═══ Data section

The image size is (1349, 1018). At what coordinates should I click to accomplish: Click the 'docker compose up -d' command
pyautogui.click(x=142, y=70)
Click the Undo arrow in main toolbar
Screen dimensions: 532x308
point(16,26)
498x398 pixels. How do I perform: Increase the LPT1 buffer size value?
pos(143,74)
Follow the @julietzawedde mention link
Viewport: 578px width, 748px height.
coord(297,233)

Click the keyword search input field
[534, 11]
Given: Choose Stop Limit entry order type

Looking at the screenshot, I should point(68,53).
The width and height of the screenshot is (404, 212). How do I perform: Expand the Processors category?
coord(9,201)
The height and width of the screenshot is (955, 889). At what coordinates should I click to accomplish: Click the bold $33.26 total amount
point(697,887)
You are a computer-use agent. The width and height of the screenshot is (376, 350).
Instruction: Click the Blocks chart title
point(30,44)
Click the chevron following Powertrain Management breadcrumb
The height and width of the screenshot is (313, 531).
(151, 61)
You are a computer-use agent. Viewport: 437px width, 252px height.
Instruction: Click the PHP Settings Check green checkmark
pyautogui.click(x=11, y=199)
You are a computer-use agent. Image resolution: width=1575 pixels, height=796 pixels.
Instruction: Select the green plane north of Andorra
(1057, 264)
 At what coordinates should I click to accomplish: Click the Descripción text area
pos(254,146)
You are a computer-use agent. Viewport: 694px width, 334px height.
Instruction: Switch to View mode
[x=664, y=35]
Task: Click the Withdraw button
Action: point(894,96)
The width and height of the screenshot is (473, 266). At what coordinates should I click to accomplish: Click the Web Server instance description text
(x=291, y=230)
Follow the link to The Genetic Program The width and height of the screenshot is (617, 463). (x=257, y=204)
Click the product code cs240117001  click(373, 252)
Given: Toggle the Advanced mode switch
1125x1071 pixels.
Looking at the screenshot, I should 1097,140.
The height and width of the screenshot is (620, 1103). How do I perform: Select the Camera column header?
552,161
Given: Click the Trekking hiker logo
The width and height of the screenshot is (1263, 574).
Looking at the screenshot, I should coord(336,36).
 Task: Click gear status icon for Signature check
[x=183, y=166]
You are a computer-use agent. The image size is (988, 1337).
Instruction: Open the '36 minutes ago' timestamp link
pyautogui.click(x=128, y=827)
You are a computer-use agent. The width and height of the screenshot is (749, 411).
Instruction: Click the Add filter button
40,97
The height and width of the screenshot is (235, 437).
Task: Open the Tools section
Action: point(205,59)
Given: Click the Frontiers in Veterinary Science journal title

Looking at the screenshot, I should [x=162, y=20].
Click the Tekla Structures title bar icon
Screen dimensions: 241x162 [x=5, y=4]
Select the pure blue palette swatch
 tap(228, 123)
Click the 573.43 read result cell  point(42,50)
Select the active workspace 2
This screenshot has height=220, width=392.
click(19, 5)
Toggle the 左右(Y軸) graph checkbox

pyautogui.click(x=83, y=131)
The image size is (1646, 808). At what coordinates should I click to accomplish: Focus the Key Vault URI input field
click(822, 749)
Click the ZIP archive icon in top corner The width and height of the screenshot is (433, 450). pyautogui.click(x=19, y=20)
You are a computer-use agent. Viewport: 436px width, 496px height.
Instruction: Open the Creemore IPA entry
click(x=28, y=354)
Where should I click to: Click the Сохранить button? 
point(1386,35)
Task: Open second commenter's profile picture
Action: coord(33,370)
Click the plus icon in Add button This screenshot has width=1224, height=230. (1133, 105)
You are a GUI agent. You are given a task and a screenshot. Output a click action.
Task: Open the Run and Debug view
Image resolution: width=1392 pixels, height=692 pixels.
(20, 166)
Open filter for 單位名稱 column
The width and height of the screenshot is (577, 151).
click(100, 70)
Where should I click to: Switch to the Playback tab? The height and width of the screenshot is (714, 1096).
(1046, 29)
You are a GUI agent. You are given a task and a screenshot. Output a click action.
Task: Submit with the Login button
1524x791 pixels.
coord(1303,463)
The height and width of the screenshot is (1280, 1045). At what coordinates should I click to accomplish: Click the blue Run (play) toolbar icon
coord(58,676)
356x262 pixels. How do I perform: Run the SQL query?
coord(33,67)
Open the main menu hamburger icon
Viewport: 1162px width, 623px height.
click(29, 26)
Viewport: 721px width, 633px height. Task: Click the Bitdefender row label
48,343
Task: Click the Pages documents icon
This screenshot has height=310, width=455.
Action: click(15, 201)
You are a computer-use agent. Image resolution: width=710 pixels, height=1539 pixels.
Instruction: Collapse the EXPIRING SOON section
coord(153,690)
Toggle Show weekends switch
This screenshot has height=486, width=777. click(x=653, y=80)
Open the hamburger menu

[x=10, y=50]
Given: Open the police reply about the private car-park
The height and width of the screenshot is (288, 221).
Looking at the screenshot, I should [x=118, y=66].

══════

Wherever the string "agent" occurs in the data, copy the line that holds it.

You are a computer-use agent. The width and height of the screenshot is (376, 350).
You are a computer-use agent. Viewport: 437px width, 252px height.
You are a computer-use agent. Image resolution: width=1575 pixels, height=796 pixels.
You are a computer-use agent. Viewport: 694px width, 334px height.
You are a computer-use agent. The image size is (988, 1337).
You are a computer-use agent. The width and height of the screenshot is (749, 411).
You are a computer-use agent. Viewport: 436px width, 496px height.
You are a GUI agent. You are given a task and a screenshot. Output a click action.
You are a GUI agent. You are given a task and a screenshot. Output a click action.
You are a computer-use agent. Image resolution: width=710 pixels, height=1539 pixels.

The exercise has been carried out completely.